Keeping to communities we already know is tempting. It’s sometimes said that the various long tails of online communication allow us to surround ourselves with people who agree with us: self-curated bubbles of cozy agreement. This can be useful. It lets us network with others who have similar tastes, interests or worries, allowing us to share skills and information, to build movements (see also my London Science Online talk on ‘the science vote’). Interaction in niche groups can also be rather limiting. In his great book Convergence Culture, Henry Jenkins compares this to ‘choosing to live in red states and blue states’ (yep, sorry, another geographical metaphor, Jenkins, 2006: 249). Jenkins goes on to argue that we tend to join web communities for recreational interests rather than political ones. So, by hanging out at, say, a knitting blog, you might engage in discussion with someone of a different political viewpoint from yourself, a different religious one, or cultural, generational, professional.
We might argue that the science is one of these recreational interests, and so still suffers from people opting in or out of it. I honestly don’t know how this effects science blog readership. I suspect it varies. I’d like to stress, however, that one of the great things about Gieryn’s cartographic approach is that it helps us view this thing we call ‘science’ as rather heterogeneous in itself. Science isn’t a bubble, it’s a field teeming with diversity.
Moreover, science in all its diversity looks at a load of different topics, in a load of different ways, for a load of different reasons, many of which will have some non-scientific link to peoples lives (or at least non-obviously-scientific link). Another term I can offer you from sociology/ history of science: ‘boundary objects’. This refers to items of shared space that several different groups can – simultaneously – use, spend time with, be attracted to, and find meaning in. Locating this sort of shared space is something I suspect a lot of science writers aim for, or at least science writers who want to draw new audiences into science. Star and Greisemer, who’s paper on Berkeley’s Museum of Vertebrate Zoology I take this term from, note the active work that often has to go into making something shareable. For example, they suggest libraries as an example of spaces built to deal with problems of heterogeneity: ordered piles, indexed in a standardized fashion so that people with a host of agendas can use or borrow from the pile for their own purposes without having to negotiate differences in purpose. Boundary objects do not always simply offer themselves nakedly, and I think that’s an important point.

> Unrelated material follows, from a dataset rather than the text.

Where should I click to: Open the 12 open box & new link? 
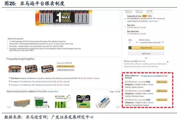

Star and Greisemer also reflect on the problems of working in shared spaces. They refer to people who have feet in two cultures and stress that managing multiple identities can be volatile and confusing. Such people may resolve these problems by denying one side of their identity, oscillating between worlds, or by forming a new social world composed of others like themselves (Star & Giesemer, 1989: 411-412). None of this is easy.
Boundaries are an unavoidable part of social life. They are useful, and they are limiting. We need to be as clever as possible about them: to keep an open and enquiring mind about who might be on the other side of a boundary; to be careful of accidentally building them and inadvertently seeming standoffish or snobby. We all have spam filters, and we’ve all nearly missed some great email or blog comment because of them. The trick is to keep an eye on them.